Observe that $${2b-q\choose b}{n\choose 2b-q} = \frac{(2b-q)!}{b! (b-q)!}\frac{n!}{(2b-q)! (n-2b+q)!} \\ = \frac{(n-b)!}{b! (b-q)!}\frac{n!}{(n-b)! (n-2b+q)!} = {n\choose b} {n-b\choose b-q}.$$

This yields for the sum $${n\choose b} \sum_{q=0}^b {b\choose q} {n-b\choose b-q}.$$

which evaluates to $${n\choose b}^2$$ by inspection.

It can also be done with the integral $$\frac{1}{2\pi i} \int_{|z|=\epsilon} \frac{1}{z^{b-q+1}} (1+z)^{n-b} \; dz$$

which yields $${n\choose b} \frac{1}{2\pi i} \int_{|z|=\epsilon} \frac{1}{z^{b+1}} (1+z)^{n-b} \sum_{q=0}^b {b\choose q} z^q \; dz \\ = {n\choose b} \frac{1}{2\pi i} \int_{|z|=\epsilon} \frac{1}{z^{b+1}} (1+z)^{n} \; dz = {n\choose b}^2.$$

Solution 3:

Combinatorial proof of the second identity

Let $B$ be a $b$-element set and let $N$ be an $n$-element set disjoint to $B$.

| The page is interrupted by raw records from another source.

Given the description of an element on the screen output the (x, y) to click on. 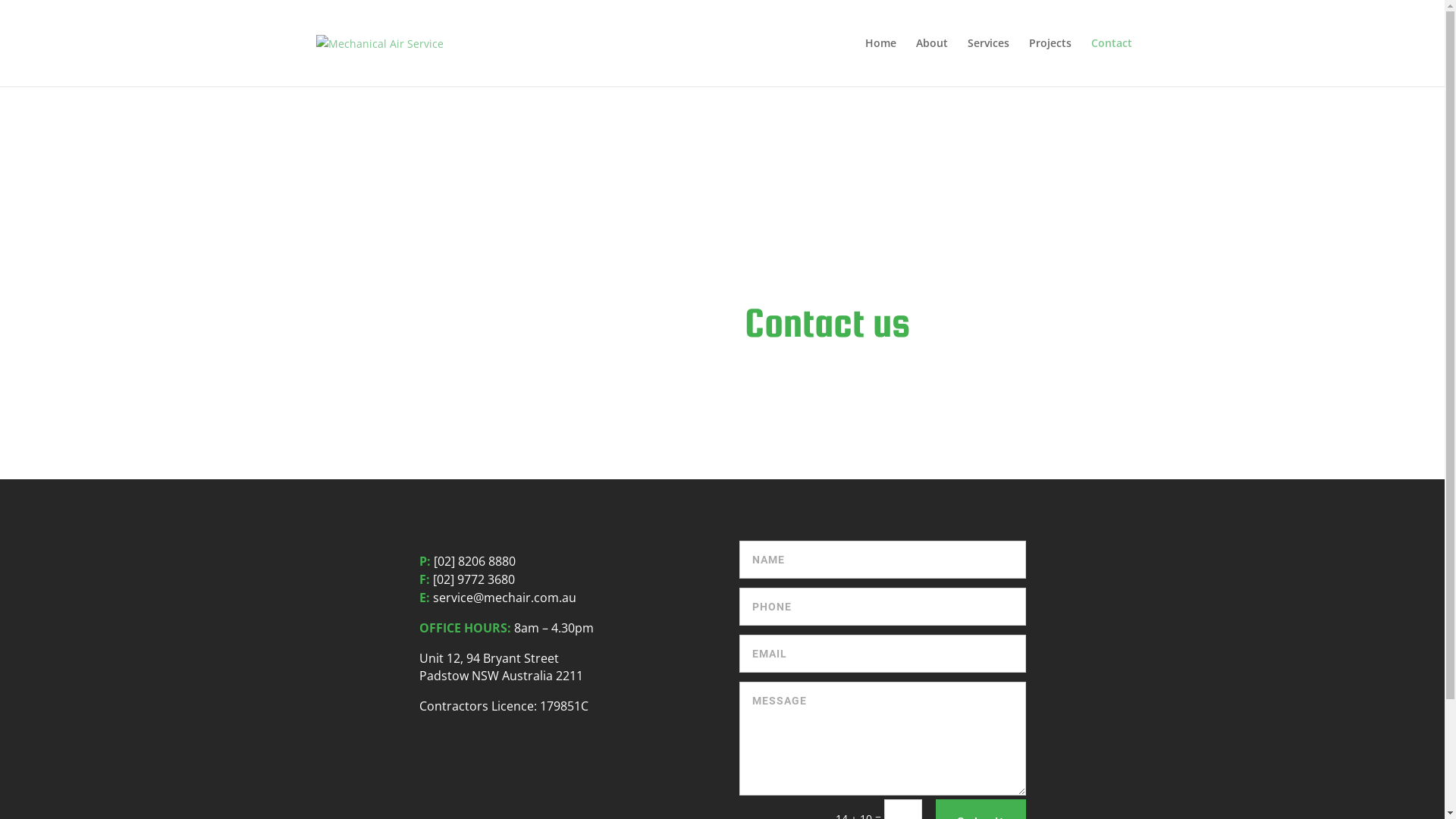
Projects Element type: text (1049, 61)
About Element type: text (931, 61)
Home Element type: text (879, 61)
Contact Element type: text (1110, 61)
Services Element type: text (988, 61)
Given the description of an element on the screen output the (x, y) to click on. 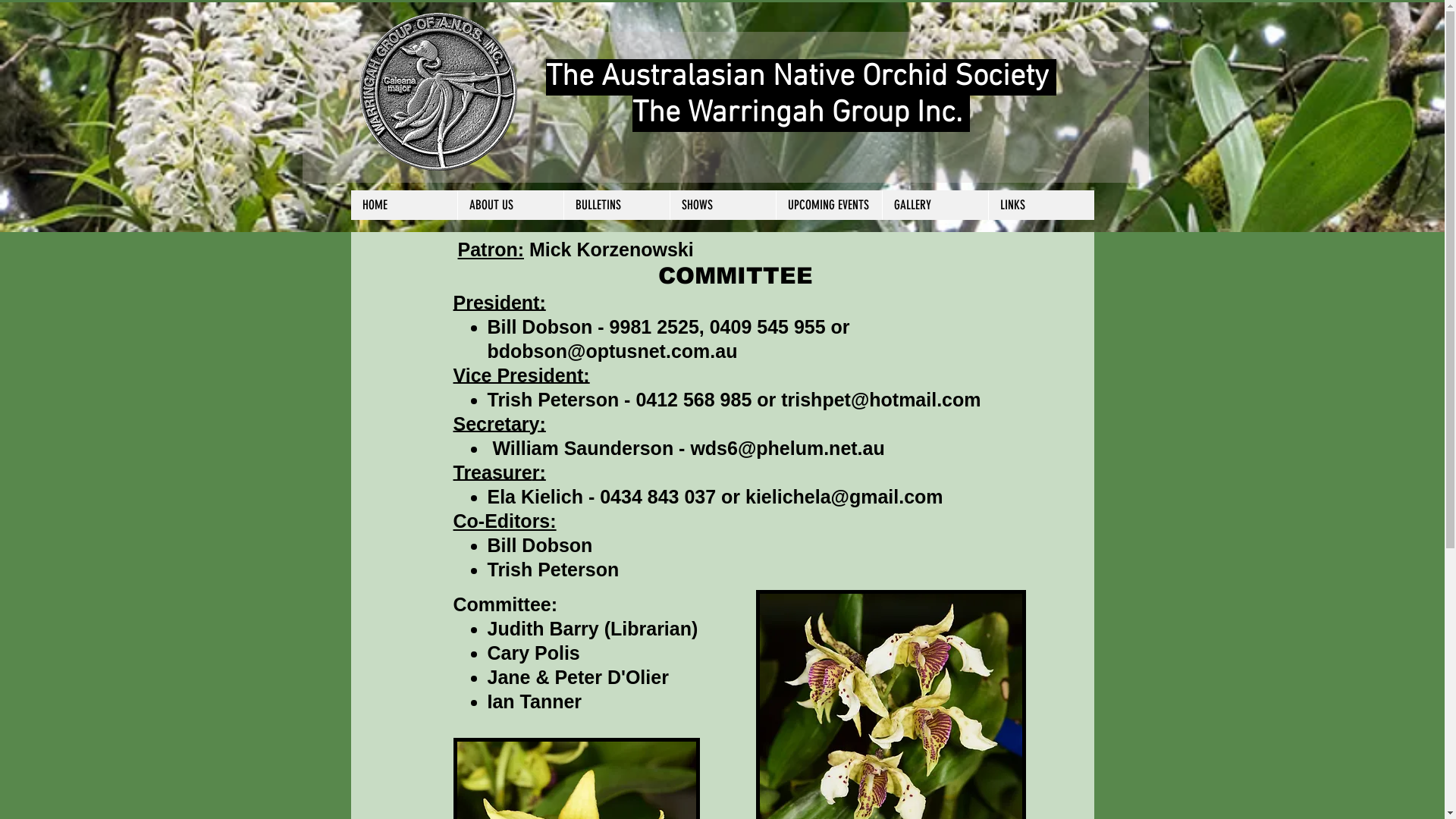
The Warringah Group Inc.  Element type: text (800, 113)
LINKS Element type: text (1040, 204)
HOME Element type: text (403, 204)
bdobson@optusnet.com.au Element type: text (611, 350)
trishpet@hotmail.com Element type: text (880, 399)
wds6@phelum.net.au Element type: text (787, 447)
The Australasian Native Orchid Society  Element type: text (801, 77)
kielichela@gmail.com Element type: text (844, 496)
Given the description of an element on the screen output the (x, y) to click on. 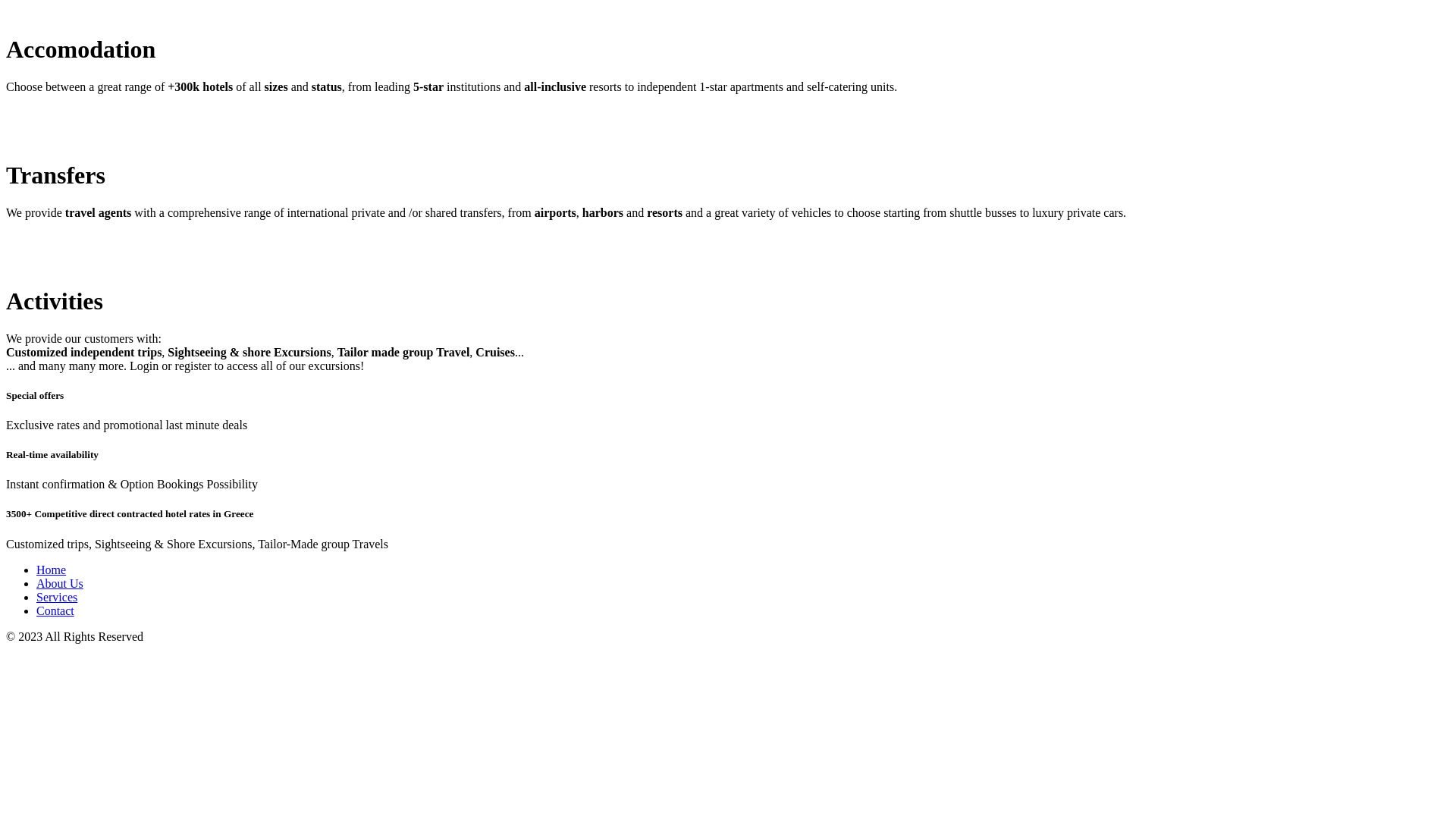
Services Element type: text (56, 596)
About Us Element type: text (59, 583)
Home Element type: text (50, 569)
Contact Element type: text (55, 610)
Given the description of an element on the screen output the (x, y) to click on. 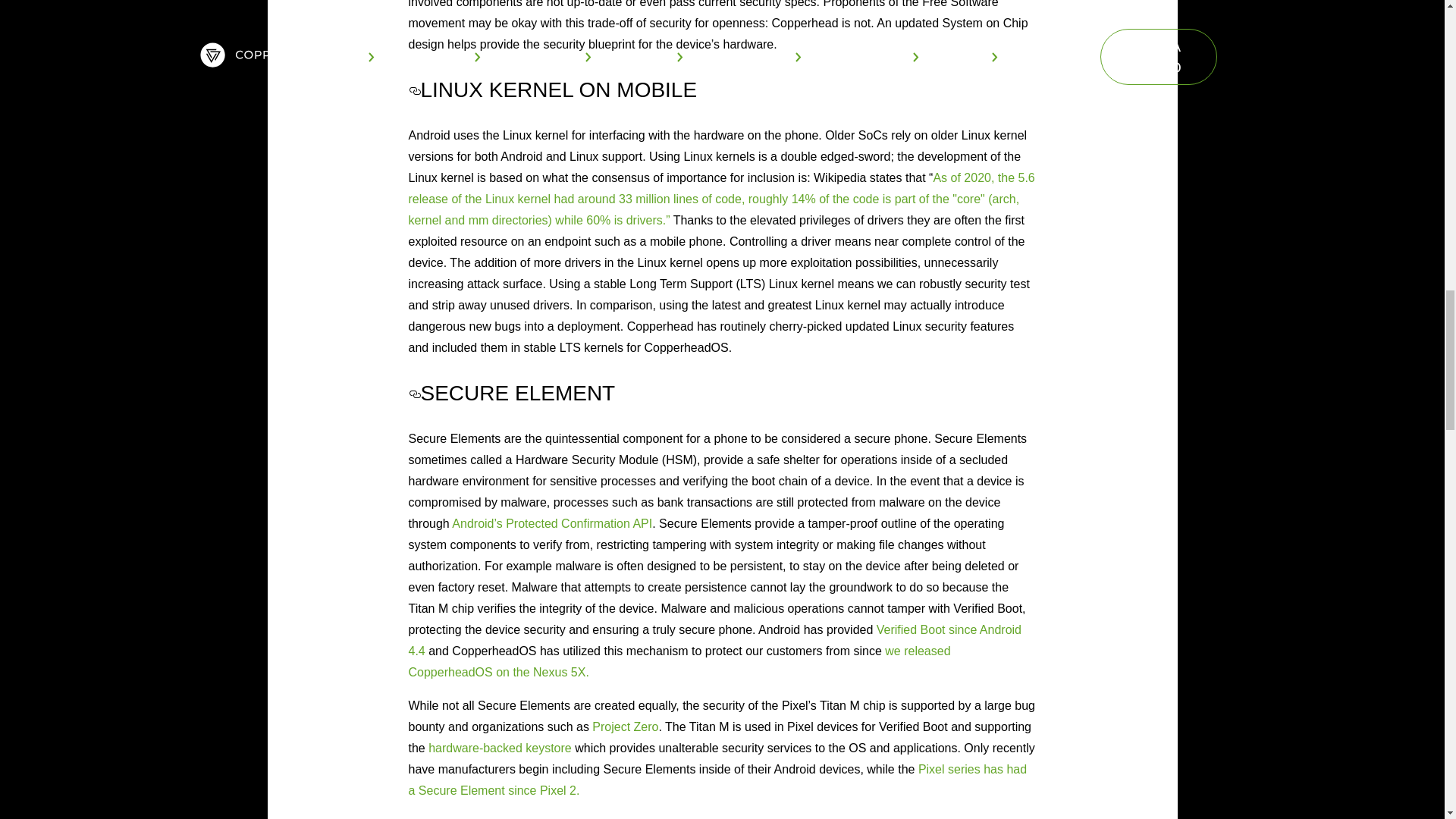
we released CopperheadOS on the Nexus 5X. (678, 661)
Pixel series has had a Secure Element since Pixel 2. (716, 779)
Project Zero (625, 726)
hardware-backed keystore (500, 748)
Verified Boot since Android 4.4 (714, 640)
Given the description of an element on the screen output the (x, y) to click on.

The sum $\sum_j\binom b{b-j}\binom{n+j}{2b}$ counts the number of pairs of sets $T\subset B$, $X\subset N\cup B$ s.t. $|X|=2b$ and $X\cap T=\varnothing$. (Indeed, one summand corresponds to choosing first $(b-j)$-element set $T\subset B$ and then $2b$-element set $X\subset N\cup(B\setminus T)$.) And LHS counts such pairs with signs $(-1)^{|B \setminus T|}$.

Now there is a sign-reversing involution: find the smallest element of $B\setminus X$ and then add it to $T$ if it's not already in $T$, otherwise remove it from $T$. So in LHS everything with non-empty $B\setminus X$ cancels out; and there are exactly $\binom nb$ variants with $X\supset B$ and they are counted with sign $(-1)^b$.

(And the RHS is, in fact, $(-1)^b\binom nb$.)